Jesus Christ, why?
What a terrible day to have eyes.
The forbidden ramen.
This is also how I feed the birds. I am banned from the park.
Pull the tapeworm out of your ass, hey!
This is how I got rid of mine but it was thanks to mice, not birds in my case. I felt like Cinderella!
the one time I’m glad my internet is slow enough to read comments before any picture loads
Just in case you did bail before it loaded, it is a painting, not a photo, and it is unhinged but not gross.
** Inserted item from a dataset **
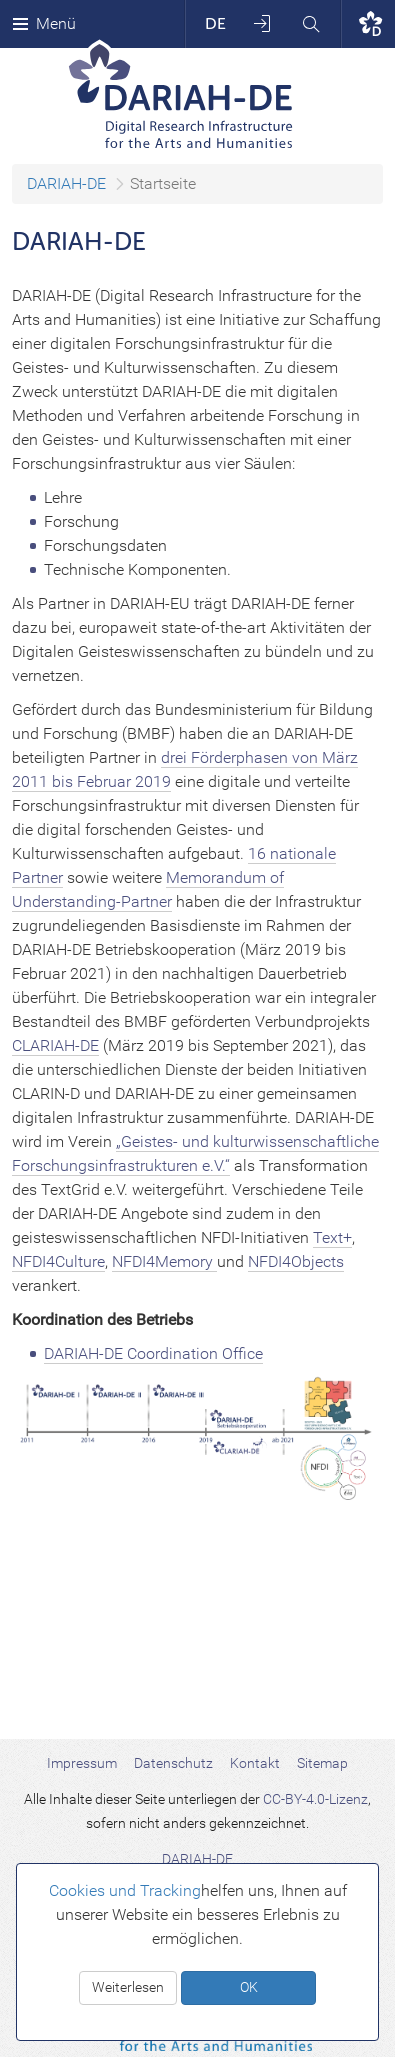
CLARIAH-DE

Per se.
This is the most ominous usage of per se I have ever seen.
Nature is so beautiful.
Grant us eyes
I didn’t know tapeworms came out
They’re named after the tape measure and if those birds let go its the coming back in you’ve got to worry about.
I really regret commenting on this post
A reply in your inbox is just like a tapewormmeasure, it keeps you coming back to the post.
Older people around here tell stories of homemade treatments where the person would be fasting for hours while sat on a chair with a hole, with a bucket of milk or white wine. According to them, this would make the tapeworm get out (very slowly) into the bucket.
On the one hand, perhaps this is my own fault for browsing all while eating spaghetti. On the other hand, what were the odds.
How nice of those seagulls
Go fly a kite
May you please mark as sensitive content? maybe with a NSFL warning?
What’s the opposite of “not all heros wear capes”? Cus that’s what you are.
You’re like the villain no one deserved or something.